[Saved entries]
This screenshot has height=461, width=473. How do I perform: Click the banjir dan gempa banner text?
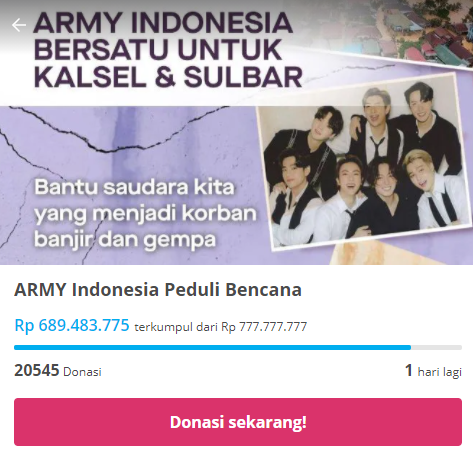tap(125, 240)
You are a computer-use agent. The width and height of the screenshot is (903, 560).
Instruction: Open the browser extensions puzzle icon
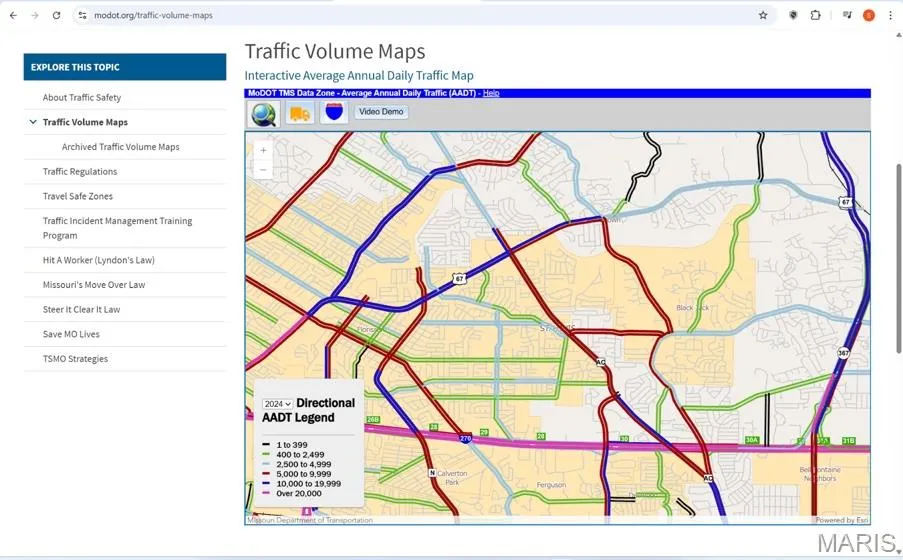[815, 16]
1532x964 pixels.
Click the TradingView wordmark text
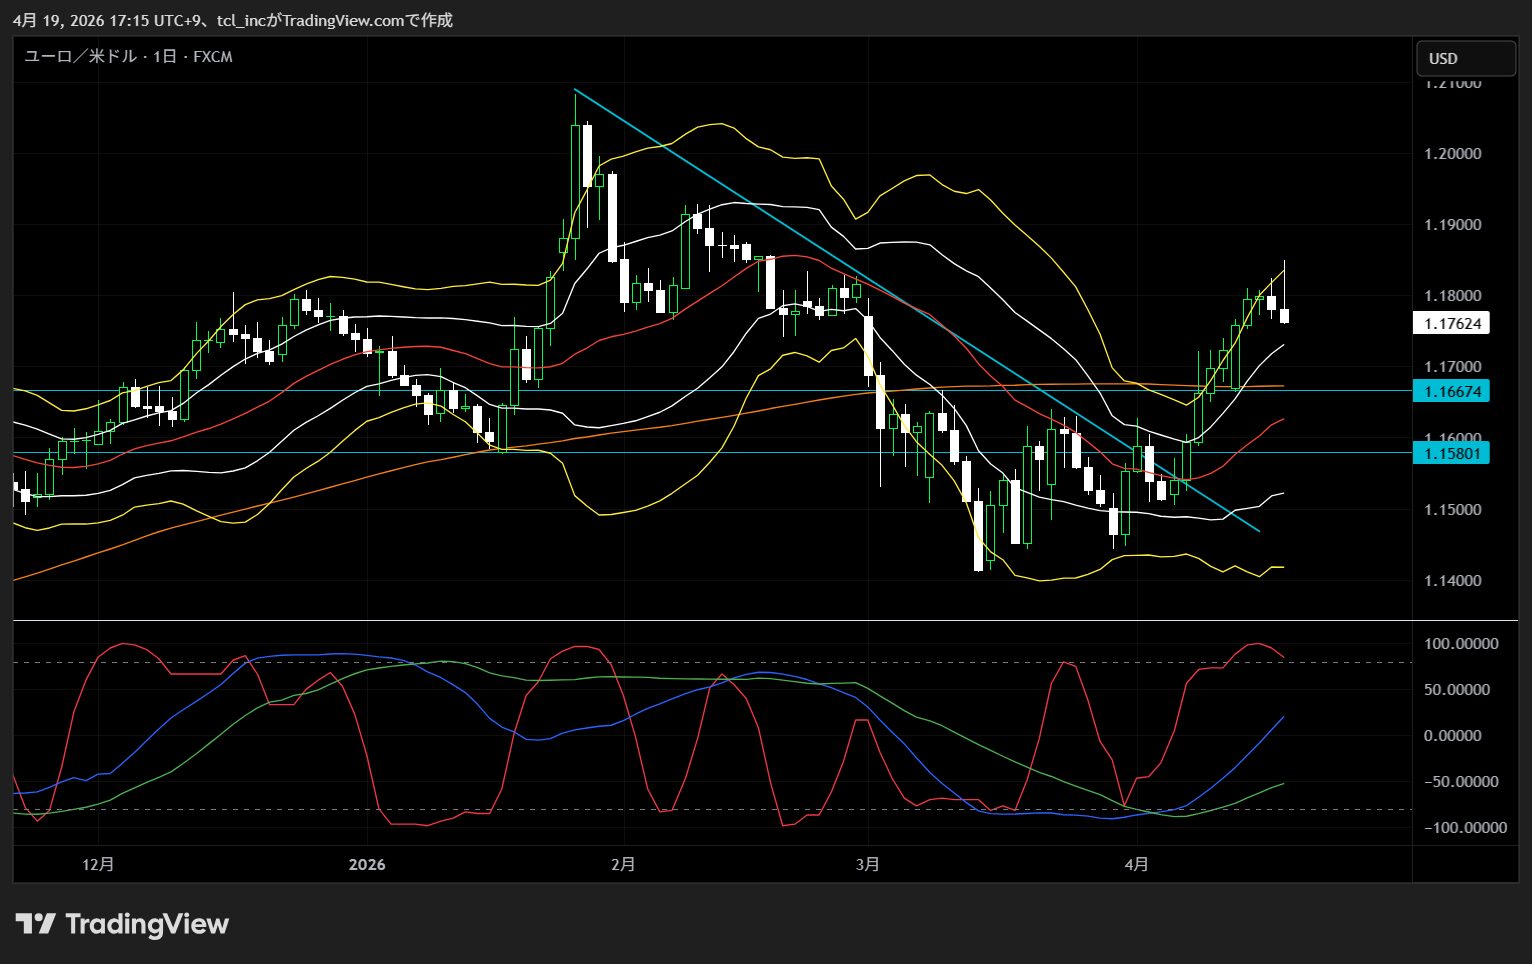[x=147, y=924]
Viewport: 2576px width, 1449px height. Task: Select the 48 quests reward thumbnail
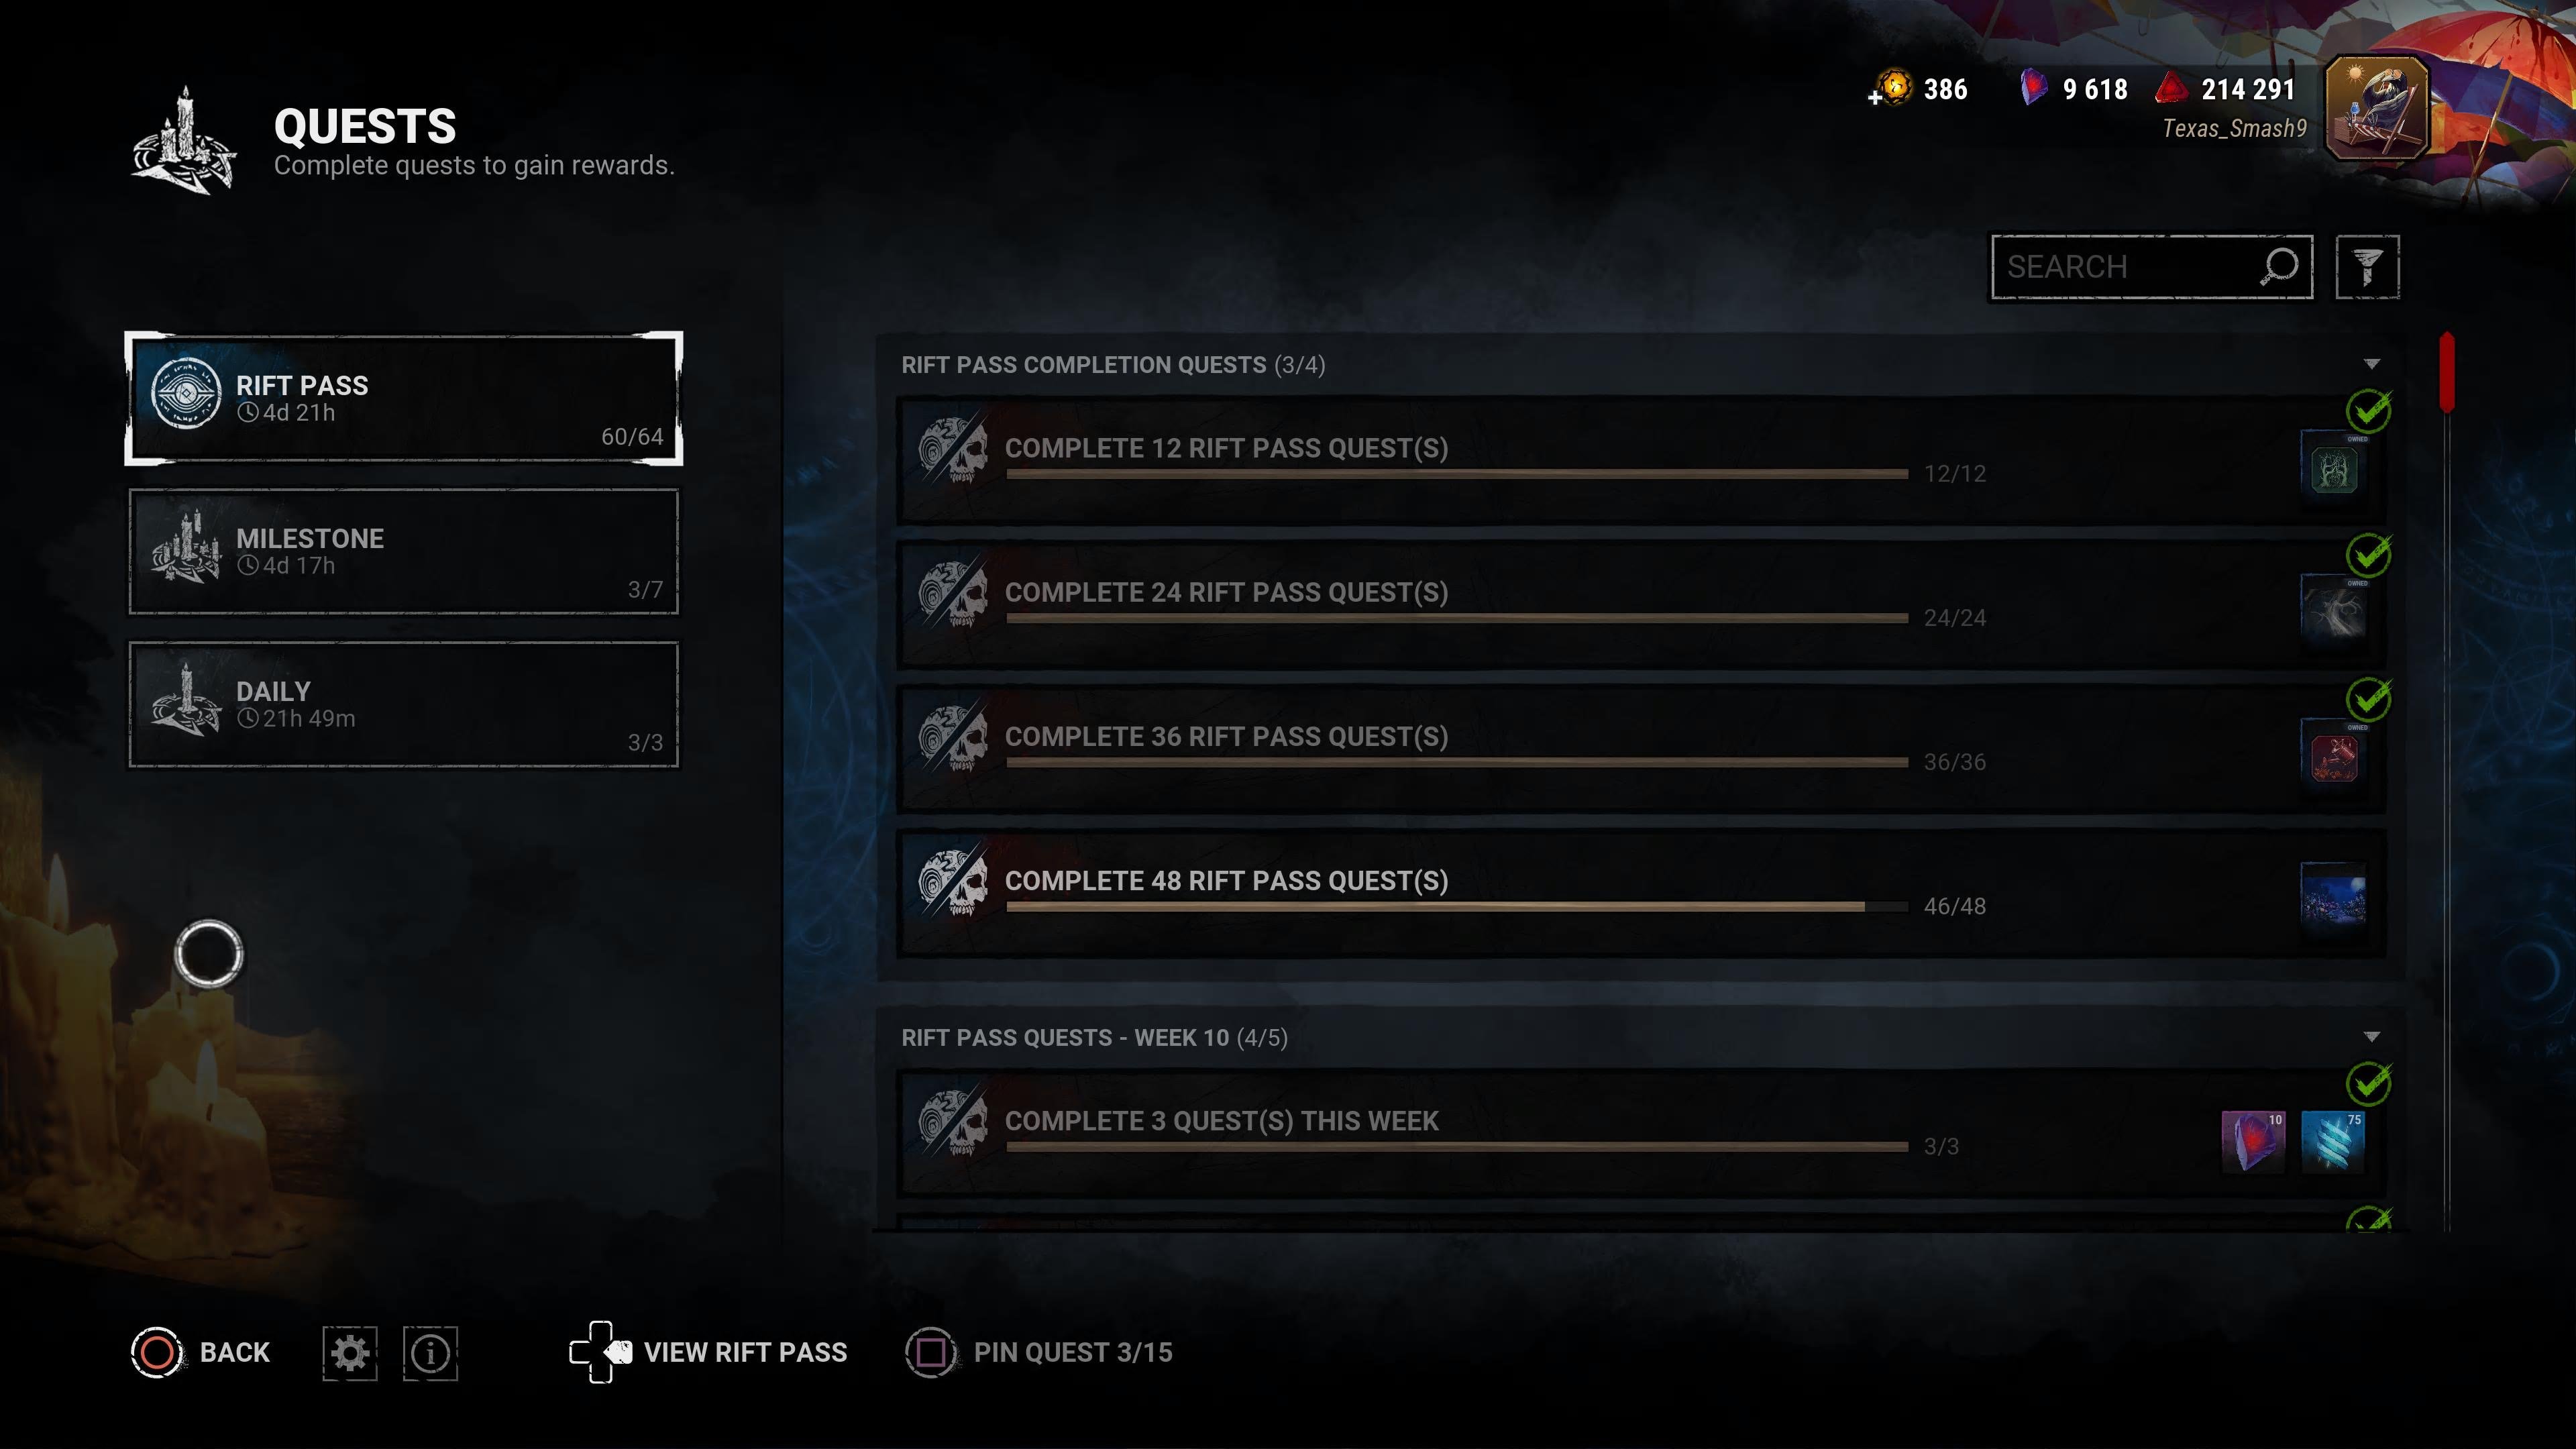tap(2333, 895)
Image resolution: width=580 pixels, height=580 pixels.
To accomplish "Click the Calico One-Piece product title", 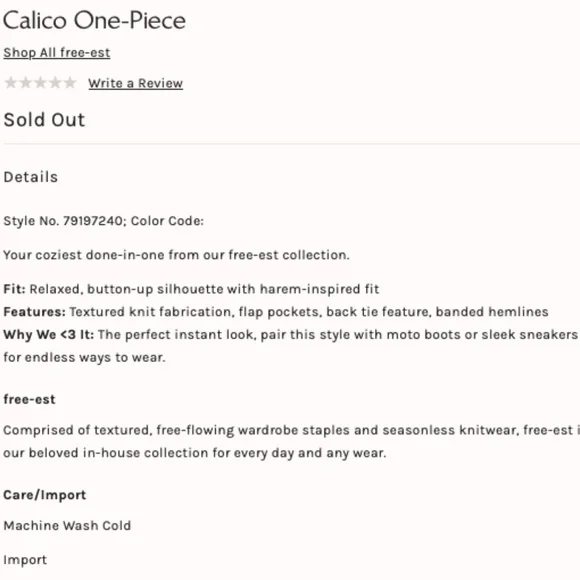I will point(94,20).
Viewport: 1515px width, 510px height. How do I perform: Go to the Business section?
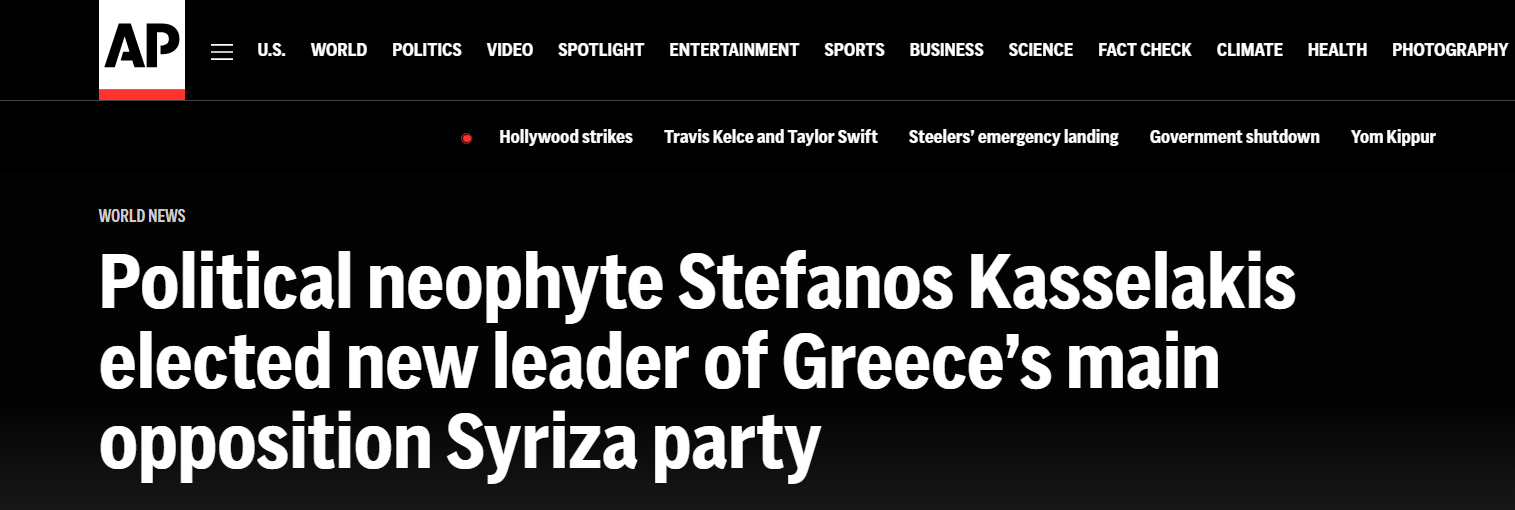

### [AIM OF THE TASK]
Scan the records above for the word "pixels". Copy each line that has it.

### [YOUR RESPONSE]
1532x964 pixels.
Image resolution: width=580 pixels, height=580 pixels.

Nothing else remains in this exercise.